KUTIPAN TERPILIH:
.....

Perang melawan korupsi tidak pernah mengendur di Vietnam. Gerakan ini, tak peduli siapa yang tersasar, jadi bagian upaya mereka membangun kekuatan ekonomi.
Oleh
Redaksi
·2 menit baca
Berita mengejutkan itu datang dari Hanoi, Vietnam, Selasa (17/1/2023) siang. Belum ada sebulan selepas berkunjung ke Indonesia, Presiden Vietnam Nguyen Xuan Phuc diberitakan mengundurkan diri dari jabatannya. Ia baru menjabat kurang dari dua tahun—masa jabatannya itu seharusnya lima tahun—setelah menjabat perdana menteri (PM) pada 2016-2021.
Phuc (68) juga cemerlang menjalankan tugas sebagai PM. Saat pandemi Covid-19 melanda dunia, ia sukses mengendalikan pandemi pada tahun pertama di negaranya. Di tengah hantaman pandemi, meski dilalui dengan penguncian wilayah secara ketat, Vietnam tetap mencatat pertumbuhan ekonomi positif: 2,9 persen tahun 2020 dan 2,58 persen (2021). Tahun lalu, ekonomi negara itu tampak pulih dengan pertumbuhan 8,02 persen, pertumbuhan tahunan tercepat sejak 1997.
Dengan capaian positif itu, bukan berarti Phuc kebal dari langkah pemberantasan korupsi di Vietnam. Saat mengajukan pengunduran diri, ia belum dinyatakan bersalah atau menjadi tersangka dalam kasus korupsi. Seperti diberitakan media Vietnam, Phuc mundur karena ”sadar” akan tanggung jawabnya sebagai pemimpin yang membawahkan banyak pejabat, termasuk dua wakil PM dan sekaligus tiga menteri, yang melakukan pelanggaran dan kesalahan.
Sebelum Phuc mundur, dua wakilnya, Pham Binh Minh dan Vu Duc Dam, lebih dahulu dipecat. Minh adalah menteri luar negeri, sedangkan Dam bertanggung jawab atas penanganan pandemi Covid-19. Pengungkapan korupsi kali ini terkait distribusi alat tes Covid-19 dan repatriasi warga Vietnam dari beberapa negara saat pandemi. Sedikitnya 100 pejabat pemerintah dan pengusaha ditangkap, termasuk 37 orang—sebagian besar adalah diplomat senior dan polisi—terkait repatriasi.
Masa pandemi tidak menyurutkan langkah Vietnam dalam memberantas korupsi. Langkah penanganan pandemi, jika ditemukan indikasi penyelewengan, juga bukan alasan pemberantasan korupsi dihentikan atau dilonggarkan. Sekretaris Jenderal Partai Komunis Vietnam Nguyen Phu Trong, pejabat paling berpengaruh, kerap merujuk kredo pemimpin revolusi mendiang Ho Chi Minh dalam pemberantasan korupsi.
Dalam struktur politik dan pemerintah di Vietnam, tak ada pemimpin tertinggi. Meskipun lebih bersifat seremonial, jabatan presiden menjadi bagian dari empat pilar penopang pemerintahan: Sekretaris Jenderal Partai Komunis Vietnam, Presiden, Perdana Menteri, dan Ketua Parlemen.
Selain itu, ada semacam kesadaran kolektif di tubuh kepemimpinan di negara itu mengenai bahaya korupsi. Selain menggerus kepercayaan rakyat terhadap partai dan negara, korupsi merusak pembangunan ekonomi. Meski kerap dikaitkan juga dengan persaingan internal politik, tak ada toleransi, tiada zona maaf, serta tidak pula pengecualian dalam pemberantasan korupsi di Vietnam. Di balik keajaiban ekonomi negara itu, ada faktor ketegasan pemberantasan korupsi.

.....

INSTRUKSI KERJA:
Menurut teks tentang pemberantasan korupsi di Vietnam, siapa dua wakil Phuc yang dipecat sebelum ia mundur?

ENTRI TERSEDIA:

.....

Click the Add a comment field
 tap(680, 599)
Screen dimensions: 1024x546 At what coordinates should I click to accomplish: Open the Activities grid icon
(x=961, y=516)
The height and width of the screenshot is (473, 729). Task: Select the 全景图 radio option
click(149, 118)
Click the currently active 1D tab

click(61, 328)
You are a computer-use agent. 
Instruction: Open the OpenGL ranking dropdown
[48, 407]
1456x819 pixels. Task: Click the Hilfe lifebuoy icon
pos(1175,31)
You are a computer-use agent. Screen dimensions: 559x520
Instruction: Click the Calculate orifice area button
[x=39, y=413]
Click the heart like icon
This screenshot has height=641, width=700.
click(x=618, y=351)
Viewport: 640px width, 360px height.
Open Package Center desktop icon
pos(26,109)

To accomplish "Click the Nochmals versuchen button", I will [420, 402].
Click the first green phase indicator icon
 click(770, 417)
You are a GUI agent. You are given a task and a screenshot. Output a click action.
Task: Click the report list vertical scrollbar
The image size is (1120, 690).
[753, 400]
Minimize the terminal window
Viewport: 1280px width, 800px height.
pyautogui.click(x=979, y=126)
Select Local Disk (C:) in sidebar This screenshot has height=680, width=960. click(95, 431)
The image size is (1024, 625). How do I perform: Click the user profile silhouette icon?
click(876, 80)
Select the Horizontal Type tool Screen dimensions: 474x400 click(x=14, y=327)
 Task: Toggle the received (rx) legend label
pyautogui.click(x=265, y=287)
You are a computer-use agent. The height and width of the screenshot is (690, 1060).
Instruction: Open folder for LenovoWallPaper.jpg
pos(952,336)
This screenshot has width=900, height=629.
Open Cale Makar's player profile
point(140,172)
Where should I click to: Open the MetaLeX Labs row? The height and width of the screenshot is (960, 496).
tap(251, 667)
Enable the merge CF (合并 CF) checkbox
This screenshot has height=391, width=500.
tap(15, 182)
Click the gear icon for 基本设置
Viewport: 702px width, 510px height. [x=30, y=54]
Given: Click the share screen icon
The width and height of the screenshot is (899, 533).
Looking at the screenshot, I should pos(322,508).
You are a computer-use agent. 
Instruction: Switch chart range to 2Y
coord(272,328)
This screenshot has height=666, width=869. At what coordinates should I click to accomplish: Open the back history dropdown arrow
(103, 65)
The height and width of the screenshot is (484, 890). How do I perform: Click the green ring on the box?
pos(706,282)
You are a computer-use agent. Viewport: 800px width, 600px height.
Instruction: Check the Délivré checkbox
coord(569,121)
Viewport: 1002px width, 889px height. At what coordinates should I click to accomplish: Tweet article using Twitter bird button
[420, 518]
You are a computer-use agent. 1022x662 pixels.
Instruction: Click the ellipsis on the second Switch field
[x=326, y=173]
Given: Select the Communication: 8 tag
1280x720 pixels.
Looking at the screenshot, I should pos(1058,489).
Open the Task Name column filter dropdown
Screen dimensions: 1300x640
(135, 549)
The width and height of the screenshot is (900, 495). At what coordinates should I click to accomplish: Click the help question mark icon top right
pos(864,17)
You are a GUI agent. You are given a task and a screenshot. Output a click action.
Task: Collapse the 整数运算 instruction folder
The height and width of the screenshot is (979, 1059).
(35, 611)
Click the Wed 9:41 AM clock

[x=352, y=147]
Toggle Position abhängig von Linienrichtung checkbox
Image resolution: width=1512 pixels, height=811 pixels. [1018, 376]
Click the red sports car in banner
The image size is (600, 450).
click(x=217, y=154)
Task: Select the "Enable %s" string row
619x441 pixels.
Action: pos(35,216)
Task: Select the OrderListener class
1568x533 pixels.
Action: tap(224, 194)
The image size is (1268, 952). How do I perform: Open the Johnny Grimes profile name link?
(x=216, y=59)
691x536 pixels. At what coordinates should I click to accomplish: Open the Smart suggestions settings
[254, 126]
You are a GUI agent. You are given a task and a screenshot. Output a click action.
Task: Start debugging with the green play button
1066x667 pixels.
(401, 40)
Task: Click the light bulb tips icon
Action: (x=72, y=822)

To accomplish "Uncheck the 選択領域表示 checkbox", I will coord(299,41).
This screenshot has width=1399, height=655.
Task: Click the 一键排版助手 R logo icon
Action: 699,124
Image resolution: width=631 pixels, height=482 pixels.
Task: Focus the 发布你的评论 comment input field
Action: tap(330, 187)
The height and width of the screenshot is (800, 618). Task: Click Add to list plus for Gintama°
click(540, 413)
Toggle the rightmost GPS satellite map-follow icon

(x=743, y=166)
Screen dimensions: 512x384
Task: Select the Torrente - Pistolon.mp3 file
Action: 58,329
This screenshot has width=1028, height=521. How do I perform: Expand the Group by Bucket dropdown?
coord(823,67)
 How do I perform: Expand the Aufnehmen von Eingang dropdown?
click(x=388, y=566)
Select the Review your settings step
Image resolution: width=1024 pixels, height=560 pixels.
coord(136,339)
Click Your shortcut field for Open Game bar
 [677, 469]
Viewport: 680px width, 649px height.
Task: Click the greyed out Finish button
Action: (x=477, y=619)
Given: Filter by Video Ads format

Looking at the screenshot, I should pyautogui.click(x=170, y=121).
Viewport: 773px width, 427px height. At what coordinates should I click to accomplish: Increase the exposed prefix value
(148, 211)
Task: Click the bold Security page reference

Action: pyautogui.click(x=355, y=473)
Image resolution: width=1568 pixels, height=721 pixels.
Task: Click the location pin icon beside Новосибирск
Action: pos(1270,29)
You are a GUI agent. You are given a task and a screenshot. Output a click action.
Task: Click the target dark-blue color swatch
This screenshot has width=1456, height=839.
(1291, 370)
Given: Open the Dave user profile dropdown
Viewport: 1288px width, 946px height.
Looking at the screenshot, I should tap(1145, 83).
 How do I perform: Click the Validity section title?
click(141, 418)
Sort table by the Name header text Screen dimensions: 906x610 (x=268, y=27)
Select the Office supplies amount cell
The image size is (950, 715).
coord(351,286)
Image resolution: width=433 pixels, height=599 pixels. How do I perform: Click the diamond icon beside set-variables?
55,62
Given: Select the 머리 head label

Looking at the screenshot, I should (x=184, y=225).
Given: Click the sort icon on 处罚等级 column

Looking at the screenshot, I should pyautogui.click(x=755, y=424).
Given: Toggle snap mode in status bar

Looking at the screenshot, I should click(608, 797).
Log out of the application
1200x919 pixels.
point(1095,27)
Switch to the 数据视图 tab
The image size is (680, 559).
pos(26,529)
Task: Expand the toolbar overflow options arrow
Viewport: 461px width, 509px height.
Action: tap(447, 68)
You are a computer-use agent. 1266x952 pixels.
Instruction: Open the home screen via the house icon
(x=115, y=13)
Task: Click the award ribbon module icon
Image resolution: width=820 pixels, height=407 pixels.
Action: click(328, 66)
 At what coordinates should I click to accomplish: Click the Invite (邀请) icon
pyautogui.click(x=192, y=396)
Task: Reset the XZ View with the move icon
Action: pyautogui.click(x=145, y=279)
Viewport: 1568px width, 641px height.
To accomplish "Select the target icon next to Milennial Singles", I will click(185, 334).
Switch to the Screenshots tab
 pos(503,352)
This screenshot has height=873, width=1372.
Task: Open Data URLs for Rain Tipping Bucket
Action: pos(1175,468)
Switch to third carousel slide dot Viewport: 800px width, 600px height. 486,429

.....

AREA JAWABAN:
Pham Binh Minh dan Vu Duc Dam.